これが分からないままでは、どれだけ頑張っても予定は崩れやすくなります。
時間見積りのズレは、改善のヒントになる
最初から正確に時間を見積もる必要はありません。
むしろ、最初はズレるのが普通です。
大切なのは、ズレたことを失敗と考えないことです。
予定では45分だった仕事が、実際には75分かかった。
予定では30分だった確認作業が、実際には60分かかった。
予定では1時間だった資料作成が、実際には2時間かかった。
このズレは、自分を責める材料ではありません。
むしろ、
自分の仕事のクセを知るためのデータ
です。
たとえば、毎回資料作成が予定より長引くなら、資料作成そのものではなく、情報収集の時間を見積もっていないのかもしれません。

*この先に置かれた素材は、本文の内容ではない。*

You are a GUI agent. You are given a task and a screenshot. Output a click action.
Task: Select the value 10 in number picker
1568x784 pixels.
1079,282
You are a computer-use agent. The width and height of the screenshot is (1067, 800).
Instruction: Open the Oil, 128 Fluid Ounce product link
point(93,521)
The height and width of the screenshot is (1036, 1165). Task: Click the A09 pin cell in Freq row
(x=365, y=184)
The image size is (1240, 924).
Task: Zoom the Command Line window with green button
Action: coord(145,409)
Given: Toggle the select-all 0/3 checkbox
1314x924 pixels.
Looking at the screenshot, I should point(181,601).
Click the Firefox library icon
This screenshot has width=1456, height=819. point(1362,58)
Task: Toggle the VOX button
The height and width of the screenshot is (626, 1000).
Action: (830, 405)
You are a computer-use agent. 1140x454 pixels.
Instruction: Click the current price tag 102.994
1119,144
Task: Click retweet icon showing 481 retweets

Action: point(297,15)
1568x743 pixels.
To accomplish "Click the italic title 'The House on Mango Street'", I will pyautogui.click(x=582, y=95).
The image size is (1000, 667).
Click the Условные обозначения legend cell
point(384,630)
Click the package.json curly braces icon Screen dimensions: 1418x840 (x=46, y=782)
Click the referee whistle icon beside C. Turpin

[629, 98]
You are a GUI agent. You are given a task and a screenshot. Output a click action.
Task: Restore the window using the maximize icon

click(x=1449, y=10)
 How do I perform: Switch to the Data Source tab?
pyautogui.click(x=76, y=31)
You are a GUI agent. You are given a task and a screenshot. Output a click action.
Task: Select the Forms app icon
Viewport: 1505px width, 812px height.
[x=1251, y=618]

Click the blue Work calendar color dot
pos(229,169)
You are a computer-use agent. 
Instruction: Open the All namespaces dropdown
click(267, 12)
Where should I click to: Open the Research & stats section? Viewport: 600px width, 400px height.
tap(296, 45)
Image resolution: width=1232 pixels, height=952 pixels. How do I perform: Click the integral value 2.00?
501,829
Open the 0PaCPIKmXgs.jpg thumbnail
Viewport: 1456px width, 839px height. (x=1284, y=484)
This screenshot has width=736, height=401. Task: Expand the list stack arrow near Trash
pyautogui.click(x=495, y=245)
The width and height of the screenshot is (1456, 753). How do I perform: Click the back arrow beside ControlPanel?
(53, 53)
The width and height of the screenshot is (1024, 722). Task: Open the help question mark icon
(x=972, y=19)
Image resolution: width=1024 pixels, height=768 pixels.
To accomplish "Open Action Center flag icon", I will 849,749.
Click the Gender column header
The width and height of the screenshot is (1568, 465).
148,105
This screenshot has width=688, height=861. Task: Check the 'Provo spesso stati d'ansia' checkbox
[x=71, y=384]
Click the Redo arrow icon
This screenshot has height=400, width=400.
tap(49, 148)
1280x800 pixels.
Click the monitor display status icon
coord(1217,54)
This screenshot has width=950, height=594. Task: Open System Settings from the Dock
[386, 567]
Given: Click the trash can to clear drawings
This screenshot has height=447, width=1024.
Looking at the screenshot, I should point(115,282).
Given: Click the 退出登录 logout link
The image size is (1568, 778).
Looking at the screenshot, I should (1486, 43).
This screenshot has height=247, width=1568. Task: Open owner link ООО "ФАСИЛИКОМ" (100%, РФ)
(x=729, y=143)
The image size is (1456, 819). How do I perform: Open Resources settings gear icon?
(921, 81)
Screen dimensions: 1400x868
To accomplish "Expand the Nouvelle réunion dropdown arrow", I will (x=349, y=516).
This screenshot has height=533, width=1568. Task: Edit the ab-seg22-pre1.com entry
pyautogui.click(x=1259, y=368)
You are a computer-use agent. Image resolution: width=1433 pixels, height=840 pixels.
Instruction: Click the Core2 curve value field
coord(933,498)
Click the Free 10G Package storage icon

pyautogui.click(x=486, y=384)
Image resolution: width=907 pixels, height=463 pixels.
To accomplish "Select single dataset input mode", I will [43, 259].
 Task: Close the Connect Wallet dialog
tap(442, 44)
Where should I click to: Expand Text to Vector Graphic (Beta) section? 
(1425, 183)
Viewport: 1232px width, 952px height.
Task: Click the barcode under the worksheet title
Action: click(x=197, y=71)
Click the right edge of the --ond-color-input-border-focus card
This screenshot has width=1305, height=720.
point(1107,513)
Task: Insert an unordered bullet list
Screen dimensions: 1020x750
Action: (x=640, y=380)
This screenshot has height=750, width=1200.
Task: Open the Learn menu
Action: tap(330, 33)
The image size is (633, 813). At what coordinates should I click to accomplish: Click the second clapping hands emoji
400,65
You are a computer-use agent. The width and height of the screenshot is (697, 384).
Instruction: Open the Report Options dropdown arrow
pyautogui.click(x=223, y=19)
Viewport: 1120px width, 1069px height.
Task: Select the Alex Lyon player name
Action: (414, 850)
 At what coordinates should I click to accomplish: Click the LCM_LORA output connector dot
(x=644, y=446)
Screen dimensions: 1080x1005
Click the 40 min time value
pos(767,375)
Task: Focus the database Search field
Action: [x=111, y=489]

毎回見積り作成が長引くなら、単価確認や仕様確認に時間がかかっているのかもしれません。
毎回メール対応が長引くなら、返信前に確認すべきことが多すぎるのかもしれません。
このように、予定と結果を比べることで、
「どこに時間がかかっているのか」
「何を改善すればよいのか」
が見えてきます。
『15分スケジュール すぐに成果を出す人の時間術』では、予定と結果を記録し、そのギャップを振り返ることで、時間見積りの精度を上げていく考え方を紹介しています。
時間見積りは、才能ではありません。
記録して、比べて、修正すれば、誰でも少しずつ上達していきます。
「多めに時間を取る」だけでは、時短にはならない
時間見積りが外れると、
「では、最初から多めに時間を取ればいい」
と思うかもしれません。
もちろん、余白時間は必要です。
しかし、すべての仕事を単純に1.2倍、1.5倍で見積もると、今度は仕事そのものが膨らんでしまいます。
45分で終わる仕事に60分を確保すると、細かな修正を始めて、結局60分使ってしまう。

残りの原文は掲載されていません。